After World War II the air station was deactivated and the base was expanded to include a naval mothball site for the National Defense Reserve Fleet (NRDF), Pacific Reserve Fleet, Astoria (Columbia River Group) which was operated by the predecessors of the United States Maritime Administration (MARAD)

In 1962, the Navy transferred the base to the General Services Administration (GSA). One of the first Job Corps centers in the nation was opened at the site in 1965. Clatsop Community College operates the Marine and Environmental Research and Training Station (MERTS) at Tongue Point.

==U.S. Coast Guard operations==
In 1876 the Tongue Point Light became operational. In 1939 Tongue Point Coast Guard Station became a buoy tender port. On 14 August 1964 Coast Guard Air Station Astoria was established at Tongue Point Naval Air Station, with a crew of 10 officers and 22 enlisted men. Two Sikorsky HH-52A Seaguard helicopters were assigned to the station. The helicopters operated from that location, staging from the Port of Astoria Airport until the air station was moved to its present location at the Astoria Regional Airport in Warrenton, Oregon on 25 February 1966. The Coast Guard also operated a radio aids to navigation facility at Tongue Point. The U.S. Coast Guard continues to operate an Aids to Navigation (ATON) support and maintenance facility at Tongue Point. In 2022, the Coast Guard awarded a contract to install a fixed pier and two floating docks to accommodate fast response cutters at the base. The first new cutter is expected to arrive in March 2024.

Assignment – According to the text on Tongue Point, how many helicopters were assigned to Coast Guard Air Station Astoria, and what kind were they?

Extracted rows –
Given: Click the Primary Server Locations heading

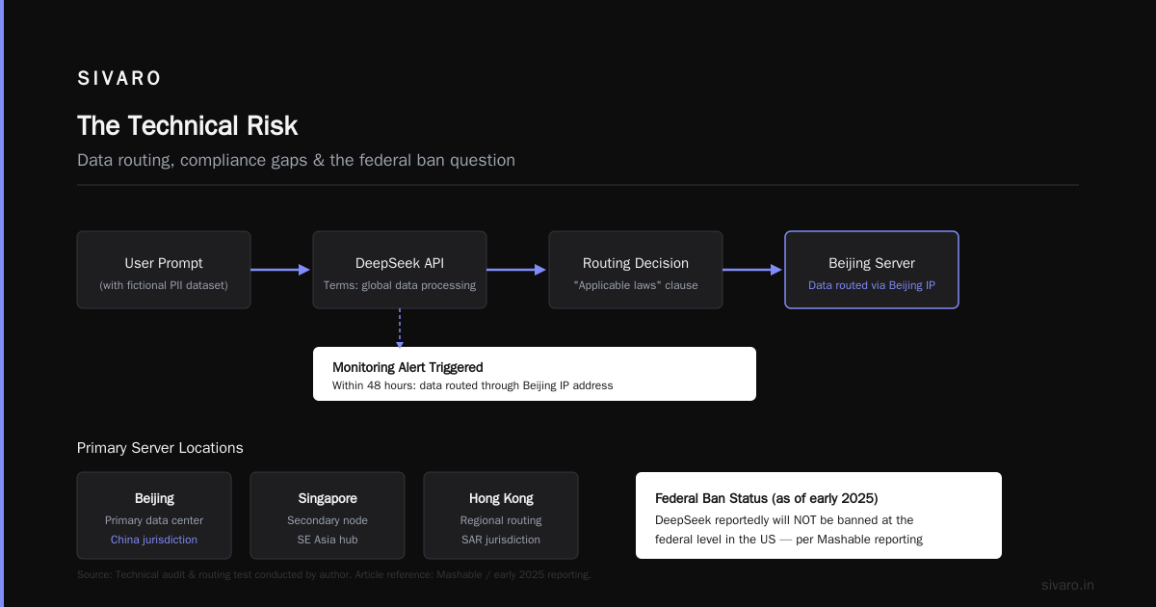Looking at the screenshot, I should coord(160,448).
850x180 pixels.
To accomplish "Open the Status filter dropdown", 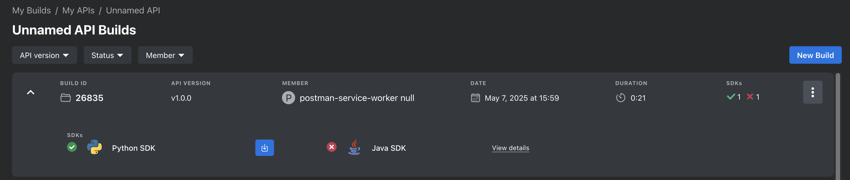I will 107,55.
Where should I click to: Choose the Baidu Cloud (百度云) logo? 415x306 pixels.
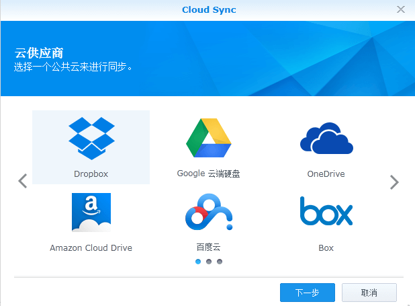click(208, 213)
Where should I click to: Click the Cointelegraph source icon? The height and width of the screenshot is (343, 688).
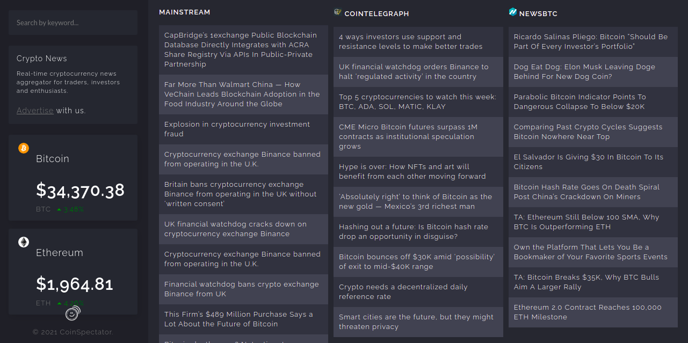pos(338,12)
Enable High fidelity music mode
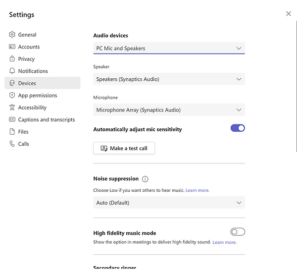Viewport: 297px width, 274px height. click(238, 232)
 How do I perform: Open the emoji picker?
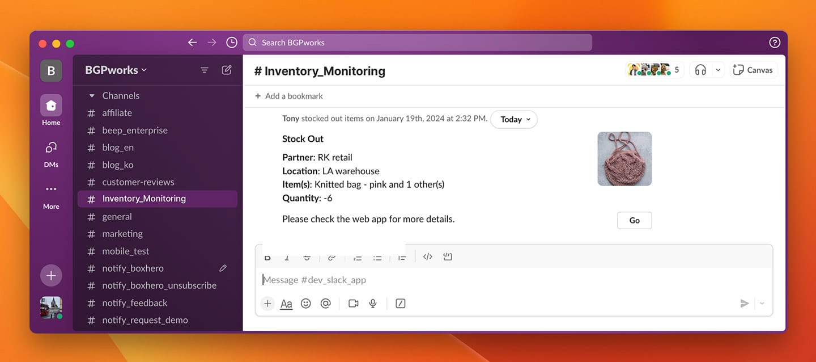point(305,303)
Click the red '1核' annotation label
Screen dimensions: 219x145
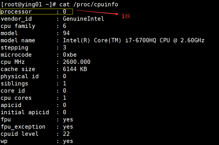click(x=126, y=16)
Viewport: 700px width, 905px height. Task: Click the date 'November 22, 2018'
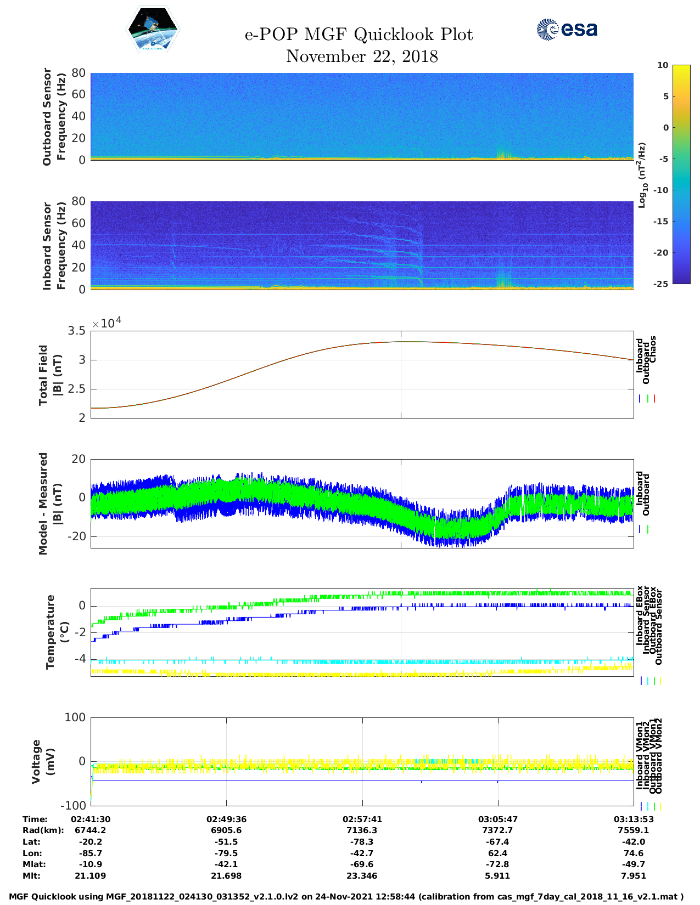click(x=362, y=56)
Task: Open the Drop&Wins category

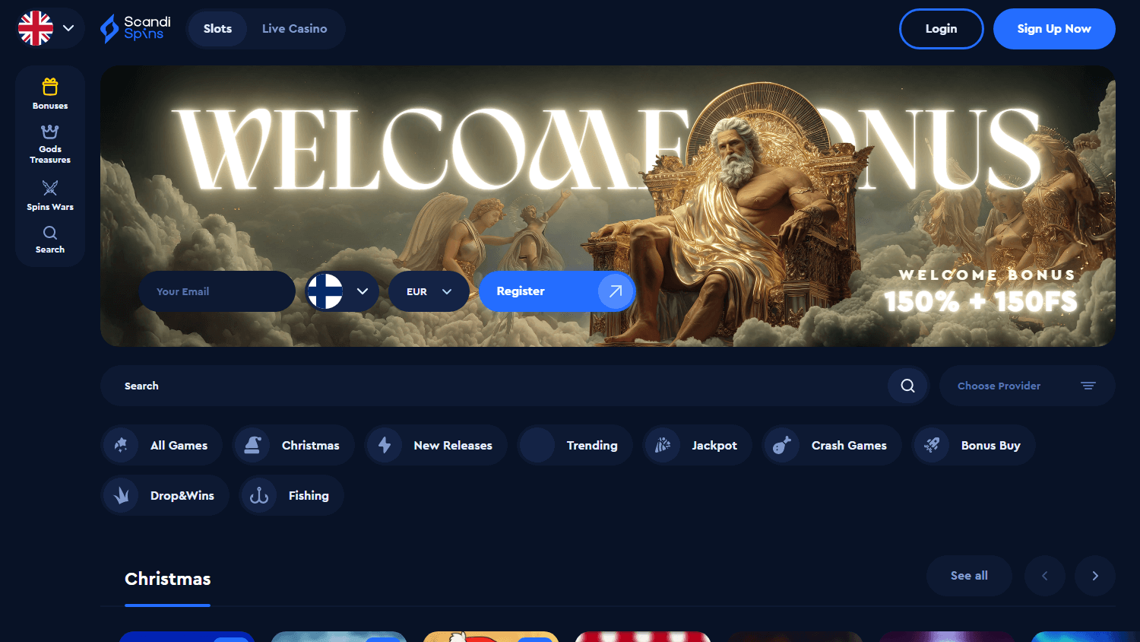Action: pos(165,495)

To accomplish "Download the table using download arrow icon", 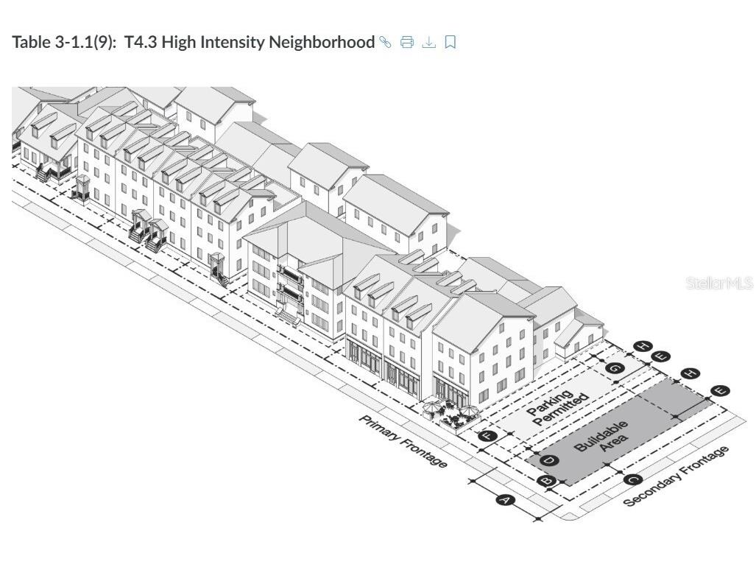I will 428,43.
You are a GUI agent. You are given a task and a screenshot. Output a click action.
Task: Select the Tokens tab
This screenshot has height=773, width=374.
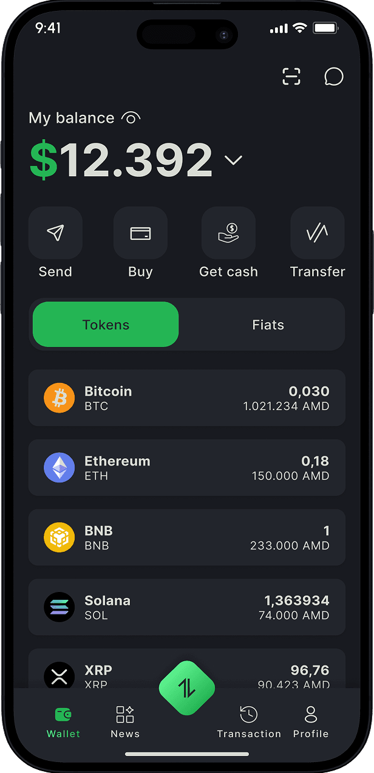pos(105,325)
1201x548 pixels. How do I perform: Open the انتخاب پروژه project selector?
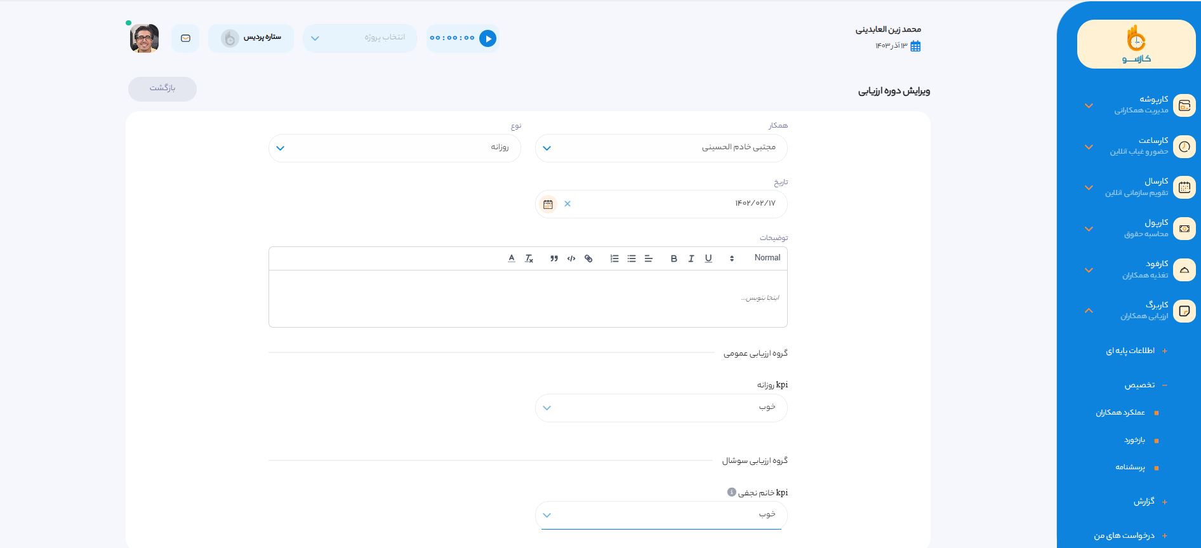tap(359, 38)
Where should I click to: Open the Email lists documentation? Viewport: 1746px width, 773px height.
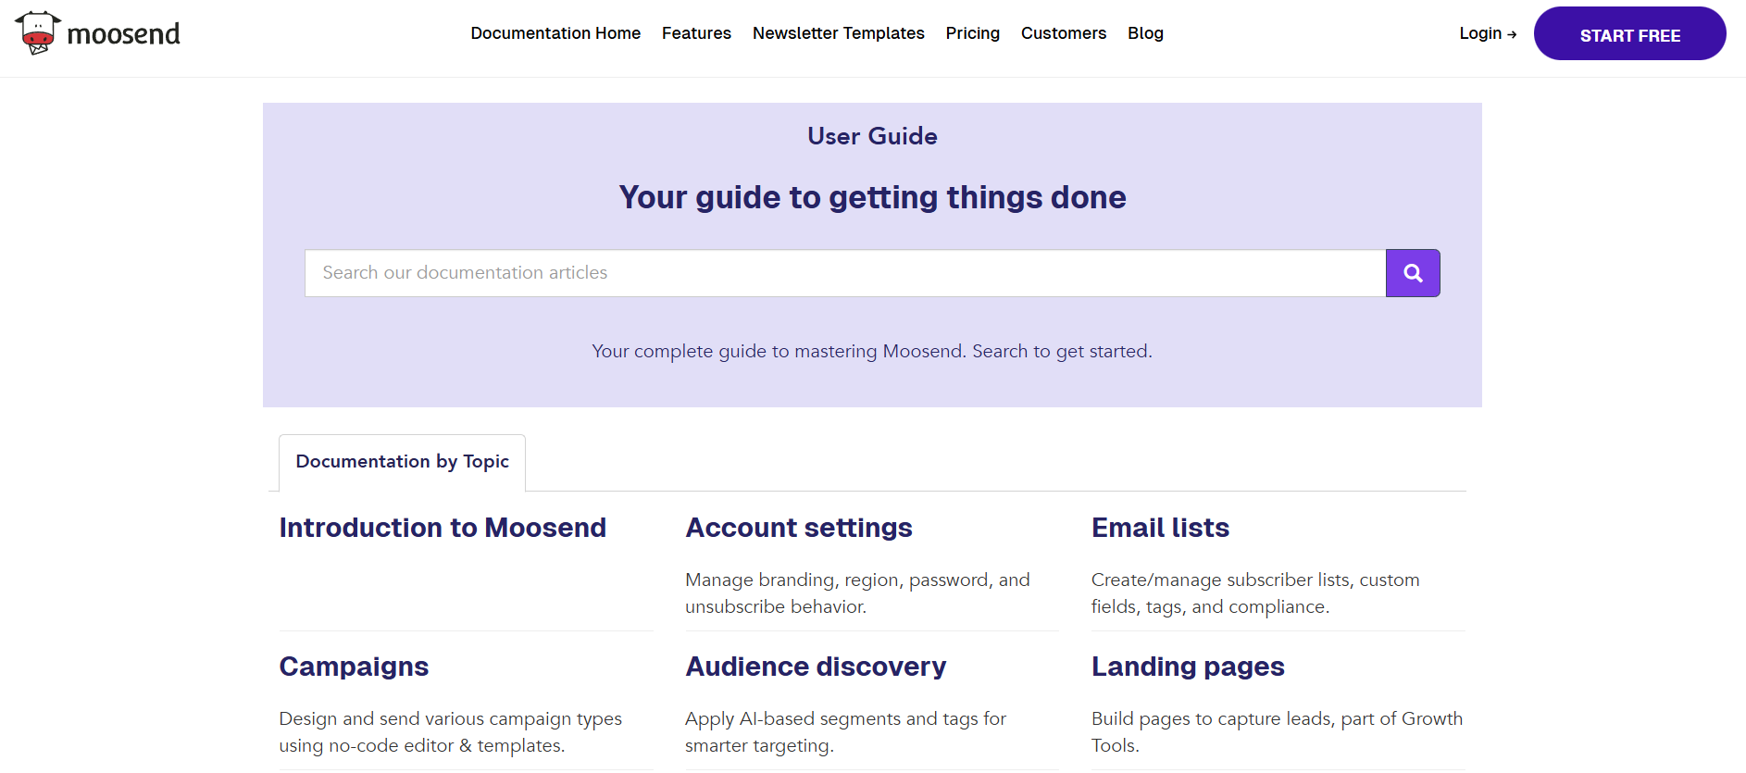[1160, 528]
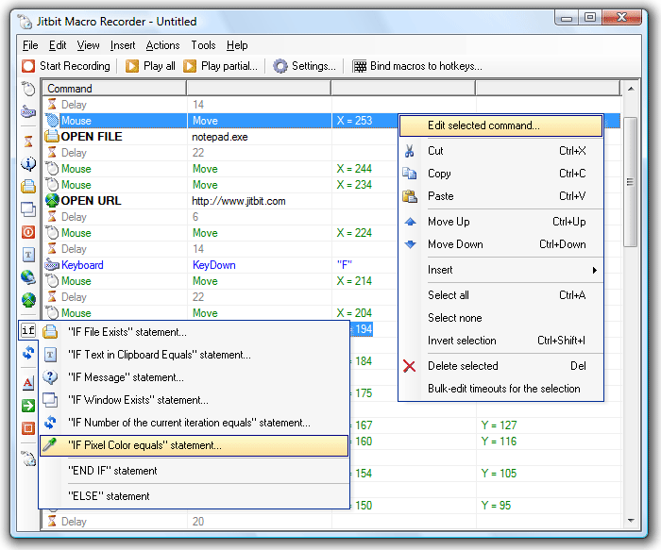Open Settings from the toolbar

click(x=304, y=66)
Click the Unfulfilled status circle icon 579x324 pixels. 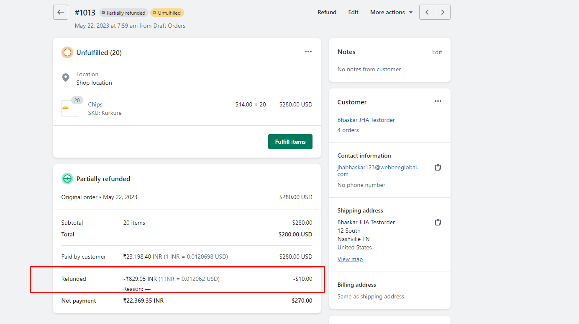coord(67,52)
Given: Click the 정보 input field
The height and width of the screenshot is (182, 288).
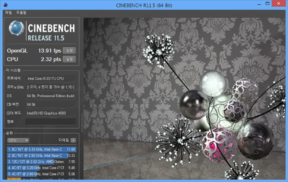Looking at the screenshot, I should pyautogui.click(x=50, y=122).
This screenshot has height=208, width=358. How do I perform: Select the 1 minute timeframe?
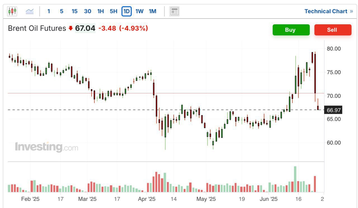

The answer – Two Sikorsky HH-52A Seaguard helicopters.